To see the effect of outliers on a box plot, let’s modify two SBP values for subjects 5 and 55 to be 200 and 180, respectively. This modified data set is called Blood_Pressure_Out and is stored in the Work library (making it a temporary SAS data set). You can see the program to create this data set, as well as the request for the box plot, in Program 2.8:
Program 2.8: Displaying Outliers in a Box Plot
*Program to make a temporary SAS data set Blood_Pressure_Out that contains two outliers, one for Subj 5, one for Subj 55; data Blood_Pressure_Out; set example.Blood_Pressure(keep=Subj SBP); if Subj = 5 then SBP = 200; else if Subj = 55 then SBP = 180; run; title “Demonstrating How Outliers are Displayed with a Box Plot”; proc sgplot data=Blood_Pressure_Out; hbox SBP; run; |
The SET statement is an instruction to read each of the observations from data set example.Blood_Pressure. In parentheses following the data set name is a KEEP= data set option.
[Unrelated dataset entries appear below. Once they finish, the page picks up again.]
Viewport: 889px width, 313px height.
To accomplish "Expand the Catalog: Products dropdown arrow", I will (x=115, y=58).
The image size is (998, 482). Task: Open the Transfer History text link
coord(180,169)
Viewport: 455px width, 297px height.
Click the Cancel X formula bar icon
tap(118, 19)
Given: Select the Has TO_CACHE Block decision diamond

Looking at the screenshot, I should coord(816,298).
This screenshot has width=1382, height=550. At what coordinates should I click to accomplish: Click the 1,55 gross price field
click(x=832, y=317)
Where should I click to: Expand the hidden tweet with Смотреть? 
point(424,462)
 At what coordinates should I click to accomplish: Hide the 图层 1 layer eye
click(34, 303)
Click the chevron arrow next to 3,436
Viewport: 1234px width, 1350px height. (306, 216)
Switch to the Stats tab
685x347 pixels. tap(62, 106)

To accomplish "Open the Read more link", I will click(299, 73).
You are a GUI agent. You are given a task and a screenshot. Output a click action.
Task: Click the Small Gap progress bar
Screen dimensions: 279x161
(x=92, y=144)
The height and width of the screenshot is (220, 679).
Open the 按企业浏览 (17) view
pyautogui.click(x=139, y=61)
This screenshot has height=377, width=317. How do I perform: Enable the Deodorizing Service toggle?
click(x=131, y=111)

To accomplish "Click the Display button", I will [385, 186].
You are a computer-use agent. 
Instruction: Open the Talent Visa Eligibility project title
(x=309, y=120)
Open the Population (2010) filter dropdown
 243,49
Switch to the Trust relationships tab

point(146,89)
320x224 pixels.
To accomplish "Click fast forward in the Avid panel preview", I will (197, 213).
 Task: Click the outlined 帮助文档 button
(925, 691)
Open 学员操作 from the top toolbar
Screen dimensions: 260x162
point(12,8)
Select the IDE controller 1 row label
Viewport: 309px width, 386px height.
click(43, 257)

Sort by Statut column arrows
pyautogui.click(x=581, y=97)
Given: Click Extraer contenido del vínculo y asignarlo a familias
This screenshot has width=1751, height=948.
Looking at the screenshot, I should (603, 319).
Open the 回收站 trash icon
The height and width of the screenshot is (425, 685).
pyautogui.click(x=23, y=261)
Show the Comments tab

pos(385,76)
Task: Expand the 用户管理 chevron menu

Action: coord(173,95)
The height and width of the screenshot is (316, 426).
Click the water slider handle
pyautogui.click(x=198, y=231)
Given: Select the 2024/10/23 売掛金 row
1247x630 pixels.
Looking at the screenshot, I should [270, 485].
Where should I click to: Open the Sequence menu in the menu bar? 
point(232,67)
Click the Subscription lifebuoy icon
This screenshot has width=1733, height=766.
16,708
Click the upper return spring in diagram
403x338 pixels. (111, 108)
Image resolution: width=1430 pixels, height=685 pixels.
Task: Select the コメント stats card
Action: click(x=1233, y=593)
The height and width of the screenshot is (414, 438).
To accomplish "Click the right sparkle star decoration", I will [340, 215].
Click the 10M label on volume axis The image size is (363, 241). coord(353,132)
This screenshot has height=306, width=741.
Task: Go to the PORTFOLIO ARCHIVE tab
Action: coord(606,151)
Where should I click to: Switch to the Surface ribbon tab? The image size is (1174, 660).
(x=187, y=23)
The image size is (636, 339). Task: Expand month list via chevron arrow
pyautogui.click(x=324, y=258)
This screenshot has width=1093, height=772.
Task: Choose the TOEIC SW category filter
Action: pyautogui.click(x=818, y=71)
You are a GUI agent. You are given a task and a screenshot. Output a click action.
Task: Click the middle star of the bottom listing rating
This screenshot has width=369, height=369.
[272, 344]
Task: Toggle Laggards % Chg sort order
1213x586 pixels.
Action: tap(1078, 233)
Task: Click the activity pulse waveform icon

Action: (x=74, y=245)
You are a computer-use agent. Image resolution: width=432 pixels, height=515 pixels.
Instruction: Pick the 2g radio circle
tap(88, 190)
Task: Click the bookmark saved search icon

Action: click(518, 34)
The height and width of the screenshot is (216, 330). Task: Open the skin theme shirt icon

This option tells the program that you want only two of the variables (Subj and SBP) to be read from the input data set. Finally, the IF-THEN statement is true when the value of Subj is equal to 5. The assignment statement following the keyword THEN is executed and the SBP value is set to 180. In a similar manner, the ELSE-IF statement sets the value of SBP to 180 for subject 55.
The box plot of the modified data set shows the two outliers as small circles:
You can even get a bit fancier and let SAS label the outliers:
Program 2.9: Labeling Outliers on a Box Plot
title “Demonstrating How Outliers are Displayed with a Box Plot”; proc sgplot data=Blood_Pressure_Out; hbox SBP / datalabel=Subj; run; |
The option DATALABEL= lets you select a variable to identify specific outliers. If you use the DATALABEL option without naming a label variable, SGPLOT uses the numerical value of the response variable (SBP in this example) to label the outliers. Here is the output:
Notice that the outliers for subjects 5 and 55 are labeled.
Displaying Multiple Box Plots for Each Value of a Categorical Variable
If you want to see a box plot for each value of a categorical variable, you can include the option CATEGORY= on the HBOX or VBOX statement. The example that follows uses the original Blood_Pressure data set (without the outliers) and displays a box plot for each value of Drug.
Program 2.10: Displaying Multiple Box Plots for Each Value of a Categorical Variable
title “Box Plots of SBP for Each Value of Drug”; proc sgplot data=example.Blood_Pressure; hbox SBP / category=Drug; run; |
The HBOX option CATEGORY= generates a separate box plot for each of the three Drug values:
Conclusions
Descriptive statistics should be your first step in data analysis so that you can see a summary of the data and better understand their distribution. This chapter showed you how to produce both numerical and graphical output for continuous variables, using a number of SAS procedures.
The next two chapters will show you how to display descriptive statistics for categorical variables and how to investigate bivariate relationships.